Julius Speech Recognition Engine Settings #
Plugin_Julius is a plugin that provides speech recognition using the Julius engine. It is characterized by compact operation. Below are explanations of the settings, messages, and usage for this plugin.
.mdf settings #
Plugin_Julius_conf, Plugin_Julius_lang (required)
Names of the recognition engine configuration and the language.
No defaults are provided. Prepare models and enable Plugin_Julius by specifying a valid combination of these in the .mdf.
Combinations supported by the default models:
- dnn, ja
- dnn, en
- gmm, ja
Plugin_Julius_conf=dnn
Plugin_Julius_lang=en
Plugin_Julius_wordspacing
Specifies whether to separate words in recognition output.
no: join words without any separator (default forja)yes: insert spaces between words (default for non-ja)comma: insert commas between words (compatible with old MMDAgent)
Plugin_Julius_wordspacing=yes
Plugin_Julius_logfile
Output Julius engine internal logs to a file.
Plugin_Julius_logfile=log.txt
show_caption
Display captions. Recognition results appear on the left side of the screen, and synthesized speech (the text provided by SYNTH_START) appears on the right.
show_caption=true
Event messages #
RECOG_EVENT_START
Emitted when voice input is detected.
RECOG_EVENT_STOP
Emitted when a recognition result is obtained.
RECOG_EVENT_OVERFLOW
Emitted when the input level is too high and causes overflow.
RECOG_EVENT_MODIFY
Emitted when processing of a RECOG_MODIFY message is completed.
RECOG_EVENT_AWAY
Emitted when speech recognition is temporarily paused (ON) or resumed (OFF) by menu operations or external control.
RECOG_EVENT_GMM
Output tag for environment-sound classification when using Julius’s environmental sound detection.
Command messages #
RECOG_MODIFY
Command to change engine settings. Dynamically modifies the running engine.
GAIN: input amplitude scaling factor (default 1.0)USERDICT_SET: load a user dictionary (replaces one already loaded)USERDICT_UNSET: remove the user dictionaryCHANGE_CONF: restart the engine with the specified jconf configuration file
RECOG_RECORD_START
Start automatic recording of input audio. Segmented audio fragments are sequentially saved as individual .wav files in the specified directory.
RECOG_RECORD_STOP
Stop automatic recording of input audio.
Audio input state synchronization #
While running, across all display models the following morph values are continuously updated to reflect the audio input state (no change if the morph does not exist).
- Morph “
volume”: audio input volume value (0.0–1.0) - Morph “
trigger”: 1.0 when the audio input is speech, 0.0 when non-speech
Using these, you can implement interactive behaviors such as changing morphs in response to input volume or toggling displays according to speech input ON/OFF.
Also, the audio input volume is set to the KeyValue value “Julius_MaxVol” as needed.
Customization #
Content dictionary (.dic) #
You can expand the vocabulary by preparing a dictionary that defines unknown words. A content-specific dictionary should be placed in the content directory with the same filename as the .mdf but with the extension changed to .dic (for example, if the .mdf is foobar.mdf, name it foobar.dic). Plugin_Julius searches for this .dic at startup and, if found, loads it as an additional user dictionary.
Per-content configuration (.jconf) #
Plugin_Julius also looks for files like foobar.jconf and, if present, loads them as additional configuration files. This allows you to provide different Julius parameters or settings per content.
Further extensions such as adding models #
The upstream Julius is fully integrated, allowing full customization. You can use all features, models, and settings supported by Julius. For example, by preparing a Julius language model and acoustic model for another language, you can add support for that language.

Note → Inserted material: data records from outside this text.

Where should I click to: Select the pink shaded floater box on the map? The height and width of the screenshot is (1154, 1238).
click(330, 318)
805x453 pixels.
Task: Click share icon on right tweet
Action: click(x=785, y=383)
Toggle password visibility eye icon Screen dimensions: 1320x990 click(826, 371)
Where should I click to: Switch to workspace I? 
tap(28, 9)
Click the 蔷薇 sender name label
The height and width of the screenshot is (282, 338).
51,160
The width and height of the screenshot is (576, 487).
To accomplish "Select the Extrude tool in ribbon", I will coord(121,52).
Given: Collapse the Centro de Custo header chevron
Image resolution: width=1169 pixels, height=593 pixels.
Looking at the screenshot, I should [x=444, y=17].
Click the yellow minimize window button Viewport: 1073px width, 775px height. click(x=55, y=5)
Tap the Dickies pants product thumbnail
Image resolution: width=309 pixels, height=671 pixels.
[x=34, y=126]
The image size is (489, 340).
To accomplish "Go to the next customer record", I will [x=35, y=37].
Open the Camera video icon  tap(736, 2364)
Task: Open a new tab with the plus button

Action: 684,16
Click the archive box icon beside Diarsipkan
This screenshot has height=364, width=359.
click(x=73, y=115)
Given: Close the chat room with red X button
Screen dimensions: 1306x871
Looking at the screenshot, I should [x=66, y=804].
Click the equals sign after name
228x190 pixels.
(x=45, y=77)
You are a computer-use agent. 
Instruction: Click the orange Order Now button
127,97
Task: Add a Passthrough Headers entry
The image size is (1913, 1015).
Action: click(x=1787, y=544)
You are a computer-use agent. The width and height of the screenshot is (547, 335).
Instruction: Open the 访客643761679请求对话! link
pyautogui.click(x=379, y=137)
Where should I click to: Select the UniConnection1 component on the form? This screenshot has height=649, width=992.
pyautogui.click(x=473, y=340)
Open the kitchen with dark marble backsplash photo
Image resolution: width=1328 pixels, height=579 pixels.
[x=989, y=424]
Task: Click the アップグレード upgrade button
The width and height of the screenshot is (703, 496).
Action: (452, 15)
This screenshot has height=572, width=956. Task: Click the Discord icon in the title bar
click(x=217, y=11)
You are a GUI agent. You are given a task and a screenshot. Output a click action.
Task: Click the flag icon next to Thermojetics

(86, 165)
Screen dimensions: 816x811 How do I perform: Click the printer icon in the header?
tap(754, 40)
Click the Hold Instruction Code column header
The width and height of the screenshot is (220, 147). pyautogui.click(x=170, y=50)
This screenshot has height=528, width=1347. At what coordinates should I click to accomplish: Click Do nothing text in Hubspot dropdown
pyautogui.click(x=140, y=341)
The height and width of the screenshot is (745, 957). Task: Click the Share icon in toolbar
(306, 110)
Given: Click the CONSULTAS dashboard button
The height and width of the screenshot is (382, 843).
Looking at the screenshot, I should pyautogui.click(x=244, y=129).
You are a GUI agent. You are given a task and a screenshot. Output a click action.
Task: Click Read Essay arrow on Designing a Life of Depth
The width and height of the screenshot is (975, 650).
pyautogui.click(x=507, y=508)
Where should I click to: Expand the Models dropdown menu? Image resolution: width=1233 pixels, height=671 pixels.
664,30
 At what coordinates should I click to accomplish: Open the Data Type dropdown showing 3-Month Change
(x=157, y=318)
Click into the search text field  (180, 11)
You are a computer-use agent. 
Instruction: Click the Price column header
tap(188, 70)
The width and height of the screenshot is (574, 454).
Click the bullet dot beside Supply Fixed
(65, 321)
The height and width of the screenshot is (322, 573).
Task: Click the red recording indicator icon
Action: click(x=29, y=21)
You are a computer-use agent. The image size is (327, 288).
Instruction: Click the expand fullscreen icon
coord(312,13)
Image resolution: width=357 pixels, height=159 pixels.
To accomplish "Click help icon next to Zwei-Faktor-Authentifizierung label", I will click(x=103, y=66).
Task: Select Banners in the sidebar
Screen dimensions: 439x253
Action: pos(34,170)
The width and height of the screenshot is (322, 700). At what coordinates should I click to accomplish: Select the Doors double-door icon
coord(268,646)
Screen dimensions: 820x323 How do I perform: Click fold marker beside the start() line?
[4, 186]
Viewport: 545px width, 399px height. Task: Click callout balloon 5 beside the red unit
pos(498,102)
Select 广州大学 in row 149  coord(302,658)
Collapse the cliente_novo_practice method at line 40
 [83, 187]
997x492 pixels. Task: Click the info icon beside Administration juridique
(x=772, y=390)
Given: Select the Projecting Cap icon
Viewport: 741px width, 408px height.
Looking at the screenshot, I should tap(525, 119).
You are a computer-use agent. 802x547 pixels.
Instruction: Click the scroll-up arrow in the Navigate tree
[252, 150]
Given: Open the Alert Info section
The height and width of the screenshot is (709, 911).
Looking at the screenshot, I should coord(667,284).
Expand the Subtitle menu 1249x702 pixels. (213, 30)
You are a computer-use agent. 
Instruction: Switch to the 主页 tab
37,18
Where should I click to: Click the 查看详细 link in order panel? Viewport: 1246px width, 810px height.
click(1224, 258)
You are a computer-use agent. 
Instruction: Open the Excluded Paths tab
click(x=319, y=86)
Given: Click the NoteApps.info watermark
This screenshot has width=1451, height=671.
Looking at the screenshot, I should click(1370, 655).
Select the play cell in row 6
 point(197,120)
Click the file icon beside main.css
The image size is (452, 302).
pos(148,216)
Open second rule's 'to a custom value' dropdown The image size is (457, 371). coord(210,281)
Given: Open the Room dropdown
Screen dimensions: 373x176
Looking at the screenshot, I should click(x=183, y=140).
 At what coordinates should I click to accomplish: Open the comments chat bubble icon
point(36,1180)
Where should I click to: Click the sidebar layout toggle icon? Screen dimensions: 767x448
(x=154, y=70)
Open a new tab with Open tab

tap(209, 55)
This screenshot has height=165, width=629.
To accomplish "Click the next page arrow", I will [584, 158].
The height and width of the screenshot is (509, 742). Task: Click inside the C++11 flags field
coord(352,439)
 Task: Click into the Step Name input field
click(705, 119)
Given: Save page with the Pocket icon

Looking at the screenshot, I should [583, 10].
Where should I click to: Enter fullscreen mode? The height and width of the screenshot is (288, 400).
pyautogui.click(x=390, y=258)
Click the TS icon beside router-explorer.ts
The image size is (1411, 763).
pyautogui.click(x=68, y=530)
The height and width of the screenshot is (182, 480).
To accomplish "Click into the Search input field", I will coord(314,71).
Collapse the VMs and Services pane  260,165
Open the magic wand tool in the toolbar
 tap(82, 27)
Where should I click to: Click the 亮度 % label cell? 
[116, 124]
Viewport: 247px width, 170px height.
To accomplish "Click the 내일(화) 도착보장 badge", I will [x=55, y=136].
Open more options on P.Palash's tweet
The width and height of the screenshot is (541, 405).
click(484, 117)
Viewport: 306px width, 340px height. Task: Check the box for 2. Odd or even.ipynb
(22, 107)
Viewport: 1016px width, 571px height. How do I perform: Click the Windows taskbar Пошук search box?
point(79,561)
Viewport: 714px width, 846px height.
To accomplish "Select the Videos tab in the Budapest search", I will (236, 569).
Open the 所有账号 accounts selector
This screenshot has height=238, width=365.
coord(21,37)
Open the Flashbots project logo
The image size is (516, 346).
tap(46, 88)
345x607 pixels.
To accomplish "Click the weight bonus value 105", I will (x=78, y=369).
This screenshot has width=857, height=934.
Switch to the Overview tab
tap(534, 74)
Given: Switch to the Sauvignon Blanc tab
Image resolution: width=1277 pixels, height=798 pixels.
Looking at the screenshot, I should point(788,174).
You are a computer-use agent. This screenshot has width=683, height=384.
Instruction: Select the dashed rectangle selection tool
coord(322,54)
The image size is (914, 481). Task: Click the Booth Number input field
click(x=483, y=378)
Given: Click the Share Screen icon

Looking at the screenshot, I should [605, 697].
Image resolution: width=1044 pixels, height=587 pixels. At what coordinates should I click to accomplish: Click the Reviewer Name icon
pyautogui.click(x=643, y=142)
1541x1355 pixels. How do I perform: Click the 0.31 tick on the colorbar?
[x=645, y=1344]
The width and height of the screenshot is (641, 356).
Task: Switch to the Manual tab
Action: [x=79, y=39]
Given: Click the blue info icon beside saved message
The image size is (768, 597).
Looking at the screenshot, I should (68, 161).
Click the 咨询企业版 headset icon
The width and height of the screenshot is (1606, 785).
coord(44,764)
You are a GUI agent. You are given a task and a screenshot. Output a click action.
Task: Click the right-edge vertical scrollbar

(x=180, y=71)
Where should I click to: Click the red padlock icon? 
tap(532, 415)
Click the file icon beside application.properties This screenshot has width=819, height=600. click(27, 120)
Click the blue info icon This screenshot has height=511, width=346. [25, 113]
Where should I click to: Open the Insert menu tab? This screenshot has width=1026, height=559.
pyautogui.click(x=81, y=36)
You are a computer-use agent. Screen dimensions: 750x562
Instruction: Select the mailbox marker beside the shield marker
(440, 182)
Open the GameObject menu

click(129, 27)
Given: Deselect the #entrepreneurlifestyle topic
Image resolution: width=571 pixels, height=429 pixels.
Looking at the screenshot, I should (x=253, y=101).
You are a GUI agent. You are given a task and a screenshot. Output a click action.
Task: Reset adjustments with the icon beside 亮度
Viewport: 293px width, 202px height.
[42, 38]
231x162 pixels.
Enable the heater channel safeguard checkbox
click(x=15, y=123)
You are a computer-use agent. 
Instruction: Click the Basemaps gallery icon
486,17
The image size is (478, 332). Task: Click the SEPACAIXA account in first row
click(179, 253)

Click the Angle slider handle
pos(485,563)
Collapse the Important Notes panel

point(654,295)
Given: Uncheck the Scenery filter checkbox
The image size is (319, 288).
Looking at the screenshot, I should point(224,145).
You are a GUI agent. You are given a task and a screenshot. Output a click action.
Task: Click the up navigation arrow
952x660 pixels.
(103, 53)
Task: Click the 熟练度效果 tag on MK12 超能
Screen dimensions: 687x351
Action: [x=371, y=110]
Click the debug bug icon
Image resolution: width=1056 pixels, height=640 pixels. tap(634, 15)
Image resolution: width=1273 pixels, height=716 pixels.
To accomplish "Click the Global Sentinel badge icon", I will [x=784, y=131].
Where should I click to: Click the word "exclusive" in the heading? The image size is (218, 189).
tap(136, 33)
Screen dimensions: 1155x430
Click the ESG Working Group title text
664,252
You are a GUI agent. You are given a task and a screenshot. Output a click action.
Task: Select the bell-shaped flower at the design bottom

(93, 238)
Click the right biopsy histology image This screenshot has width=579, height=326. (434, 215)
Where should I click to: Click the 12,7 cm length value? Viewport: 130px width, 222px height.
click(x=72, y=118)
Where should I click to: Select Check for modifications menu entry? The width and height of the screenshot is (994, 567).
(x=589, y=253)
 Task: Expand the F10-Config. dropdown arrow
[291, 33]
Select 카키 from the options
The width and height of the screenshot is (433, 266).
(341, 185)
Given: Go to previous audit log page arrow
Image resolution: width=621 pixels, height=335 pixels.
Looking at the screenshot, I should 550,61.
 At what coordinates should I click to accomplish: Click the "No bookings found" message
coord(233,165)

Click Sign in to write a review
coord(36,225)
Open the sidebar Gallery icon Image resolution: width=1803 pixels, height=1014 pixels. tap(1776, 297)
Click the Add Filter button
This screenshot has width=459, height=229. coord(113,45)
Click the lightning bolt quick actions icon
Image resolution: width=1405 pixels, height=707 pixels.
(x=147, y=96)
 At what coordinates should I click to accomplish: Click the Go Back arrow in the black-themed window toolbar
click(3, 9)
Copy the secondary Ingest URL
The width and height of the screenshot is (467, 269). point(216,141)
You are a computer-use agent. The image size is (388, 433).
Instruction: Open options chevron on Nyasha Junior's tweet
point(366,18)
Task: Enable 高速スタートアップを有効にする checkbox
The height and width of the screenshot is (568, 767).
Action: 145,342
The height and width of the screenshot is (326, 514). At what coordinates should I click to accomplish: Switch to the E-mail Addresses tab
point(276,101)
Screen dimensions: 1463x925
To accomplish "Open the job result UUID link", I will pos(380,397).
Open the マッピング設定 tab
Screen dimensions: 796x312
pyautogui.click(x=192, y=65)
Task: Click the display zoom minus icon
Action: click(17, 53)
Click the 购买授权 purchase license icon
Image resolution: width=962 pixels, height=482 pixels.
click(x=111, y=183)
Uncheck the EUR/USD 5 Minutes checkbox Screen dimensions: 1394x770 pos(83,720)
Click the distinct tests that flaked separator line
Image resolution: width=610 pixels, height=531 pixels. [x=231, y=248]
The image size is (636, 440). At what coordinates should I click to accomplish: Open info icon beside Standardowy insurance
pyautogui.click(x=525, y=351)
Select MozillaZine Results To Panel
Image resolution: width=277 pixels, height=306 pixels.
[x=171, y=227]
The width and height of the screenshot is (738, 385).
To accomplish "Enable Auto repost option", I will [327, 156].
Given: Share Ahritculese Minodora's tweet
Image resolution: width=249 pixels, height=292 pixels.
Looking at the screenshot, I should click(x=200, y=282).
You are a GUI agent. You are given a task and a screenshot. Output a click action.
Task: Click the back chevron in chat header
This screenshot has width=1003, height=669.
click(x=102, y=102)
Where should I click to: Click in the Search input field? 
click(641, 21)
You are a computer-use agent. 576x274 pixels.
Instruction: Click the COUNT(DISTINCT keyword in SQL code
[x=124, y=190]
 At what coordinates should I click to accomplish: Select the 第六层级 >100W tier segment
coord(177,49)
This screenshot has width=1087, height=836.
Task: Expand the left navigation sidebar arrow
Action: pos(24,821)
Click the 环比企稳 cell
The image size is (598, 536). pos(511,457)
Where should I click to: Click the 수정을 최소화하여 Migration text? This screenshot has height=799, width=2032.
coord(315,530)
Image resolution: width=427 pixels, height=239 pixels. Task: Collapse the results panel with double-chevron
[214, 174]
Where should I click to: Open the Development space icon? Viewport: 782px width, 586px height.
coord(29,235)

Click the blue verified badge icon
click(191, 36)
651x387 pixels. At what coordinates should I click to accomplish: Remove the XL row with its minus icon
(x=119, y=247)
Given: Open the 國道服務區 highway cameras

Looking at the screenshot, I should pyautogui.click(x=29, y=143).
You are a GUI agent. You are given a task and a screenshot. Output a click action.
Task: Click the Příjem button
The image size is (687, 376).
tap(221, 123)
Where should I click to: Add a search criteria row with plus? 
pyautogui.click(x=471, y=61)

When using customized models or dictionaries, place the corresponding Julius configuration file under Release/AppData/Julius with the filename jconf_configurationname_languagename.txt.txt`. By specifying those configuration name and language in the .mdf, Plugin_Julius will start using that configuration file.
Using other engines #
Julius is a compact open-source speech recognition engine, but it was developed some time ago; model performance and noise robustness—especially recognition accuracy in noisy environments—may be inferior to modern speech recognition engines.
If you build a system using cloud speech recognition engines like Google STT or Whisper in Python, you can integrate them with MMDAgent-EX in two ways:
- Run them as a submodule of MMDAgent-EX using Plugin_AnyScript
- Connect an external process to MMDAgent-EX via the WebSocket feature
Refer to the respective documentation for details.